While China is the only one of the world’s three biggest economies still growing, the expansion has slowed from 13 per cent in 2007 and 9 per cent last year.

Growth will accelerate from the current pace to 7.2 per cent for the full year, according to Wang Qian, an economist with JPMorgan Chase & Co in Hong Kong. Her calculation is that consumption will contribute 4.4 percentage points and investment 4 percentage points. The collapse in exports will slice off 1.2 percentage points. Stimulus spending will contribute up to 3 percentage points of the total, she estimates.

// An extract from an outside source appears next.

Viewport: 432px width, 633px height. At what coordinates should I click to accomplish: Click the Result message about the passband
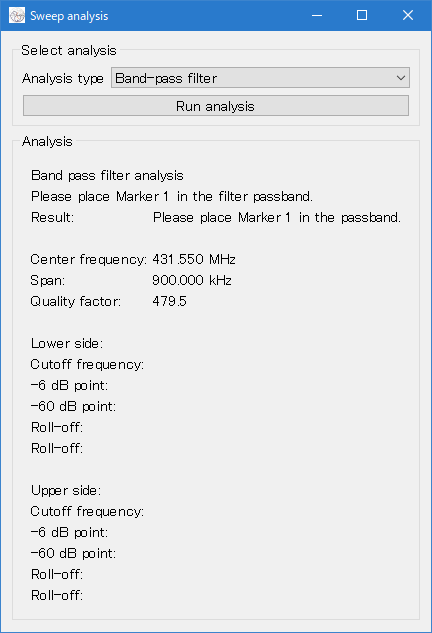coord(277,218)
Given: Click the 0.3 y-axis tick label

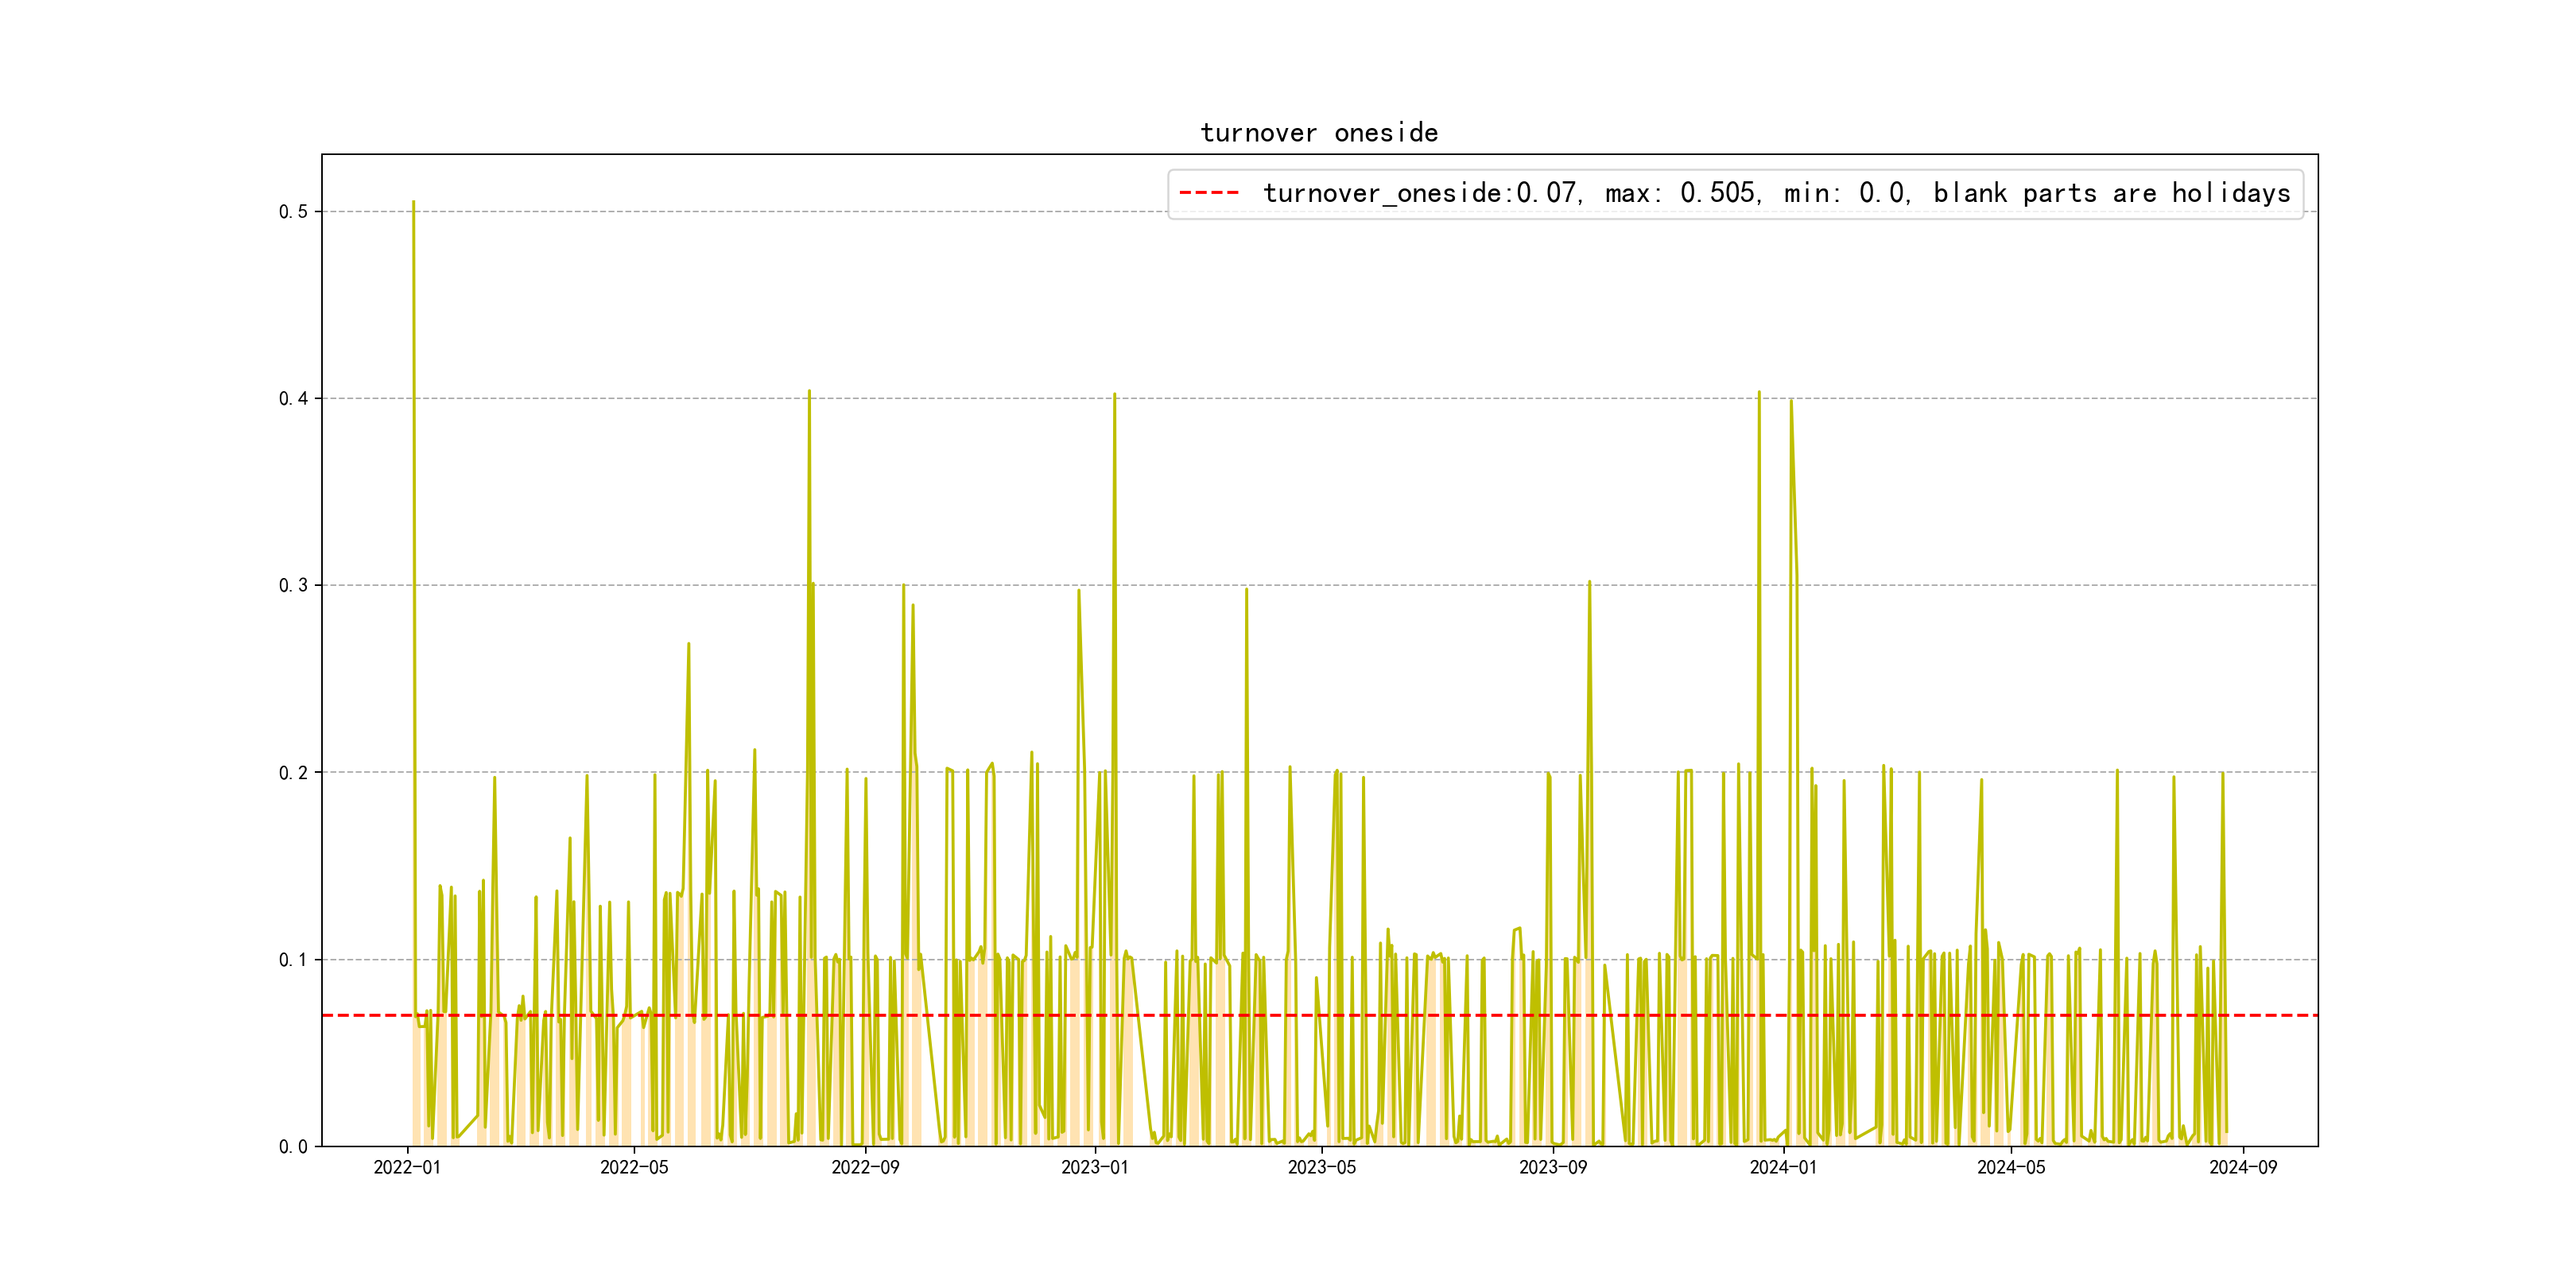Looking at the screenshot, I should click(293, 586).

Even if the global recession is protracted, China has the ammunition to maintain growth, said Merrill Lynch’s Mr. Lu. It has public debt of only 18.5 per cent of gross domestic product - compared with 75 per cent in India - foreign currency reserves of US$1.95 trillion, and a balanced budget.

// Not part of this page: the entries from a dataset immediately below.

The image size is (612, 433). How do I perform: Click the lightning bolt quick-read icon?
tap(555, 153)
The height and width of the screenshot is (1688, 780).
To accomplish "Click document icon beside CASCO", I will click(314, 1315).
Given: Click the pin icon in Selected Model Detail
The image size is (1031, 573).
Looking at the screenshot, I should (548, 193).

‘China has perhaps the deepest pockets in the world,’ said Mr. Lu. ‘It can relentlessly ramp up spending to create jobs and meet its growth target.’

The government-backed Purchasing Managers Index, a measure of manufacturing, showed a second monthly increase in January after a record low in November.

‘The economy is bottoming,’ said Tao Dong, chief Asia economist at Credit Suisse AG in Hong Kong, citing the PMI, the surge in bank lending, and spending on construction and machinery because of the infrastructure projects.

Some commodity prices signal a tentative recovery may be under way, as Chinese companies rebuild inventories.

China’s imported iron ore has climbed 28 per cent to 690 yuan per tonne since the end of October. Hot-rolled steel has surged 41 per cent from Nov 13 to 4,027 yuan per tonne. The Baltic Dry Index, a measure of shipping costs for commodities, has more than doubled since Jan 28.